Summer is here. For many parents, these weeks come with a sigh of relief, a break from the fast-paced school year. But for me, summer is more like a marathon—a sweaty fight to the finish. Only three weeks in, I already feel the threat of shin splints.
You see, I’m an introvert. My energy comes from time spent alone. (And no, a solo trip to the grocery store doesn’t count.) To function well, I need space to breathe, to be needy rather than needed once in a while.
But as a work-from-home mom with four boys under age 8, I’m needed constantly. The older two get up early and want help with breakfast. I simultaneously hand Cheerios to the toddler while nursing the baby. My days are filled with building LEGO Batcaves, answering work emails, providing snack upon snack, and making sure the dishes don’t overtake the kitchen counter. Even after all four littles are in bed, I have laundry to fold, writing deadlines to meet, and a husband I don’t want to neglect.
During these summer weeks, I often feel like I can’t catch my breath. I start to ache for time alone, and the joy of summer slips away. Lazy mornings spent in pajamas or afternoons at the splash pad get overshadowed by exhaustion and bitterness. Instead of enjoying the season, I long for the finish line.
But I don’t want to wish away these precious days with my kiddos—the day at the zoo when my toddler’s big blue eyes lit up upon seeing a flamingo for the first time or the squeals of laughter the afternoon I sprayed the boys with the garden hose. Summer is exhausting, but it’s also filled with potential, one thousand tiny opportunities to laugh and play and make memories as a family.

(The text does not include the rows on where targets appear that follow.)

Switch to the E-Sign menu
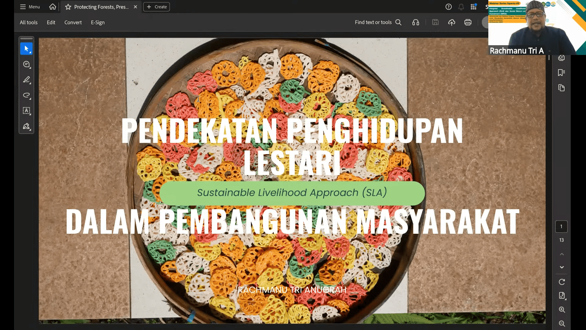Image resolution: width=586 pixels, height=330 pixels. 98,22
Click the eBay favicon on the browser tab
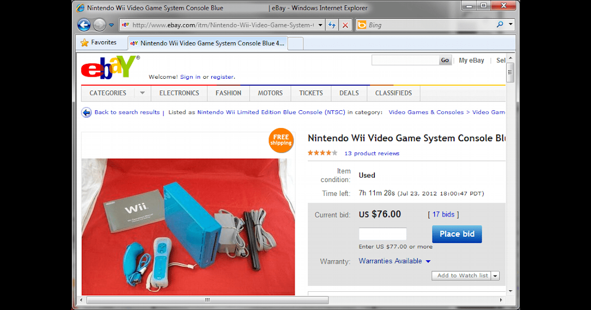 click(134, 43)
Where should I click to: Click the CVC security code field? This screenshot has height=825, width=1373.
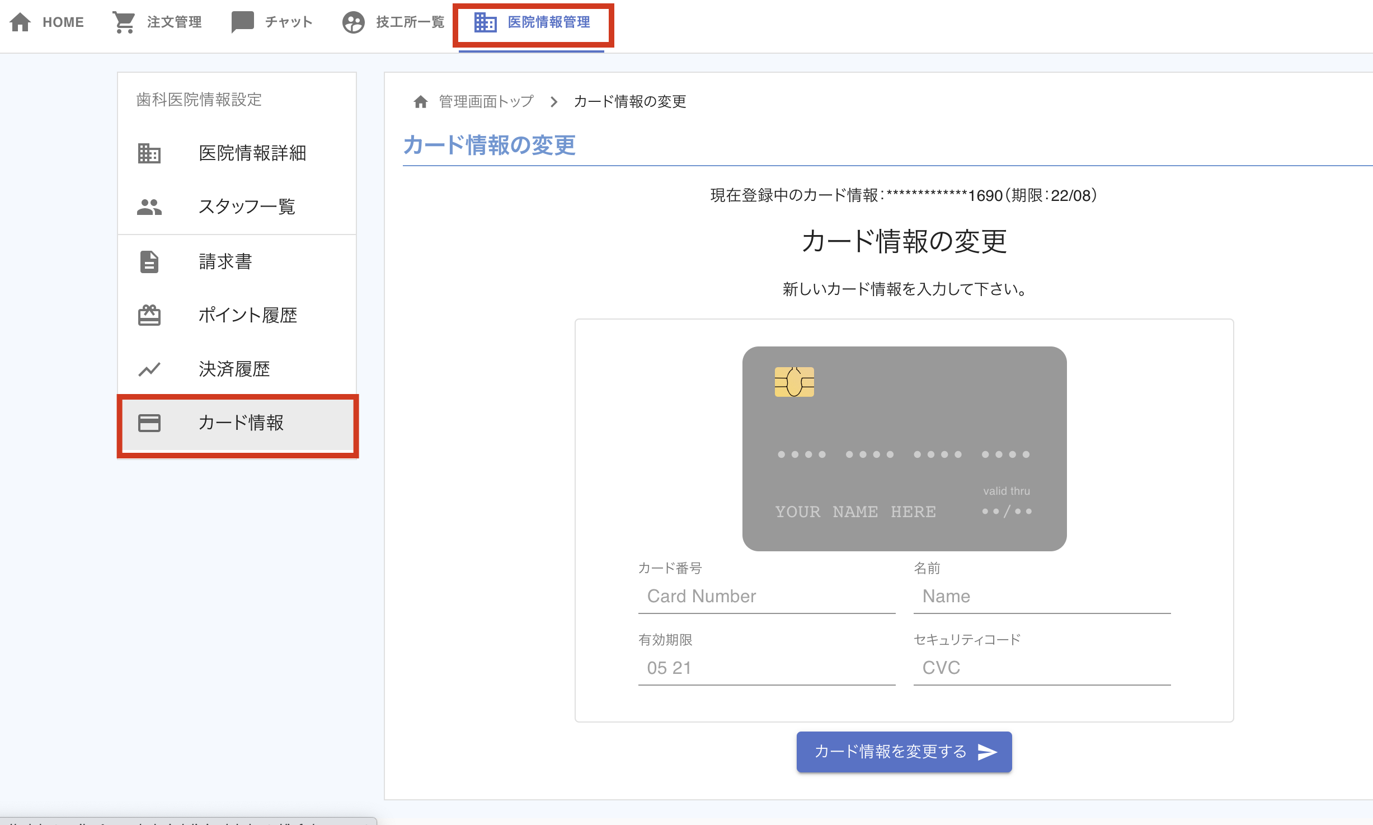1041,668
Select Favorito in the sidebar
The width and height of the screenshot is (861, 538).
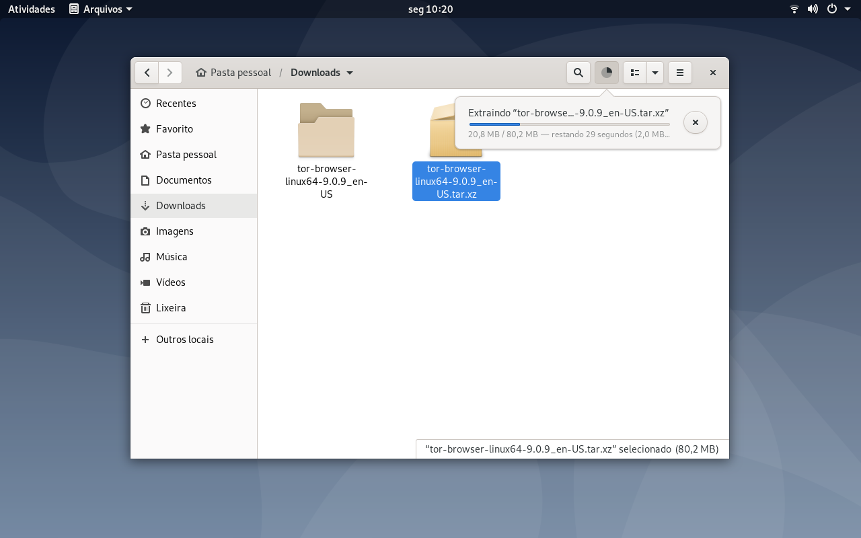coord(194,129)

To maximize these moments, I’ve learned to make room for solitude, for those activities that refresh and strengthen me. Self-care isn’t selfish; it’s essential, even spiritual. I need solitude, and my family needs me. Therefore, a bubble bath at the end of the day is no longer just a luxury, but a necessity—a spiritual act of being renewed that keeps me from being the worst version of myself. It’s my tiny Sabbath in a season of chaos.
Yes, I may always struggle a little more during the summer months. With all these kids, I just can’t escape it. But by scheduling quiet moments alone, I get the energy I need to be a better mom, wife, sister, and friend. Because my need for solitude is met, I can be present in the chaos and embrace the joy that is little bare feet on the tile floor, adventures at the park, and serving snacks multiple times a day. Even if I cross that finish line sweaty and tired, I can do so without regret and with all the blessings that summer can bring.